Research

  • Perception of Misconceptions: Intersecting Stone and Fabric Material Identities
  • GRANTEE
    Felicia Francine Dean
    GRANT YEAR
    2021

Process of hand-stitching fabric smocking relief mockup for an upholstered system. Courtesy the artist. Photo: Felicia Francine Dean

The project explores biracial intrinsic methods of reconciling space and place through intersecting stone and fabric material identities in furniture’s hard and soft systems. The work is an exploration of digital and hand fabrication processes, materiality, surface, object, and site. The intersection of the material identities occurs based on the site, carving, quilting reliefs, patterns, and the approach to these methods. The material and making vernacular of the sites—Gramolazzo, Italy and Knoxville, Tennessee—converge in their stone and quilting histories. This project links the cities’ histories by connecting stone and fabric material identities of the locations through the making and design process.

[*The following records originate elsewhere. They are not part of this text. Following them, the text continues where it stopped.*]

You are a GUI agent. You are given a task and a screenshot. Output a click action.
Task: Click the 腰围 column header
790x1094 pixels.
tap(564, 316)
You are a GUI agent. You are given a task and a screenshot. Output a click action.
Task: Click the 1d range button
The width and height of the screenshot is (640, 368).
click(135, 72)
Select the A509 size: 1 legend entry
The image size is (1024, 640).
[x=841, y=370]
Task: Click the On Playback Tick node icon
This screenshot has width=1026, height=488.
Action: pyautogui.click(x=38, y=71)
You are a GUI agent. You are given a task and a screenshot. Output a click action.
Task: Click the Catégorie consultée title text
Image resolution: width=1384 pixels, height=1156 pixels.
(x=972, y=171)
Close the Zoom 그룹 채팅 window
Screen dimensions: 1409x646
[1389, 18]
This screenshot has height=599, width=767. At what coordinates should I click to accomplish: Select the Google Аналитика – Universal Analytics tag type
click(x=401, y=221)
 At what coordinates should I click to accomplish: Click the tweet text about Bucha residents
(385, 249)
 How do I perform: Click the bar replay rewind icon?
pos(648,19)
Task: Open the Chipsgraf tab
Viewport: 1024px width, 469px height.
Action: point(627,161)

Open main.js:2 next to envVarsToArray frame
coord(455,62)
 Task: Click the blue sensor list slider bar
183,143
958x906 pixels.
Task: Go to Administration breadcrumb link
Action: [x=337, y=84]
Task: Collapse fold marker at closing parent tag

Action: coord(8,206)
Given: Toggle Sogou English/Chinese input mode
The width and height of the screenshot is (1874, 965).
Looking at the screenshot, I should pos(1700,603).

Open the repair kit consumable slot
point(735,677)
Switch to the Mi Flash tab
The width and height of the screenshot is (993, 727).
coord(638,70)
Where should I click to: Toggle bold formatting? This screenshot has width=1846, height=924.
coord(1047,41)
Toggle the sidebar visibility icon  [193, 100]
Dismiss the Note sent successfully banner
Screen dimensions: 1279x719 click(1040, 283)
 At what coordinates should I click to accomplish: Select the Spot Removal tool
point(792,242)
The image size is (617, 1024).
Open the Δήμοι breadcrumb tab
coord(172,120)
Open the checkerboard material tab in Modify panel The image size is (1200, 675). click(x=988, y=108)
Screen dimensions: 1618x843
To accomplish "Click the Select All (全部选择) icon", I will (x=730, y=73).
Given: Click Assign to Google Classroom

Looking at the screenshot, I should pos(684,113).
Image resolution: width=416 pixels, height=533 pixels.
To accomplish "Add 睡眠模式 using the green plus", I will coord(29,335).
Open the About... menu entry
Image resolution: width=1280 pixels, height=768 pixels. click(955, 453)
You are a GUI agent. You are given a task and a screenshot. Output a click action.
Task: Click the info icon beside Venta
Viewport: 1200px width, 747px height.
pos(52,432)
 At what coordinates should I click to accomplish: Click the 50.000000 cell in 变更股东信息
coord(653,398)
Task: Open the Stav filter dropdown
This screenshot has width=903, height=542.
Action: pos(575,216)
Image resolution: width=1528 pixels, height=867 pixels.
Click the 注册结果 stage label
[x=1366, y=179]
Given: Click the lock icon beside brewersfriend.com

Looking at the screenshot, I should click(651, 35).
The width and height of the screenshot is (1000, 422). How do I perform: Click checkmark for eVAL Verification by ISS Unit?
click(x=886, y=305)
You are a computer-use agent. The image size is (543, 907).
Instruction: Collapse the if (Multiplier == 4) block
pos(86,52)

Felicia Francine Dean is an assistant professor at the University of Tennessee, Knoxville, in the College of Architecture and Design's School of Interior Architecture. She holds a graduate degree in interior architecture with a focus on furniture design, a bachelor's in studio art, and a furniture upholstery diploma. In addition, her professional experience includes positions as a diversity relations director, digital fabrication director, textile/fibers lab director, furniture design associate, textile designer, kitchen designer, and artist assistant. Dean defines parallels between art, craft, and design by referencing their ways of thinking, fabrication techniques, and research methods.  Her work explores biracial identity and the creative process, in addition to how form acts as a physical communicator which ignites an emotional response in the user or viewer.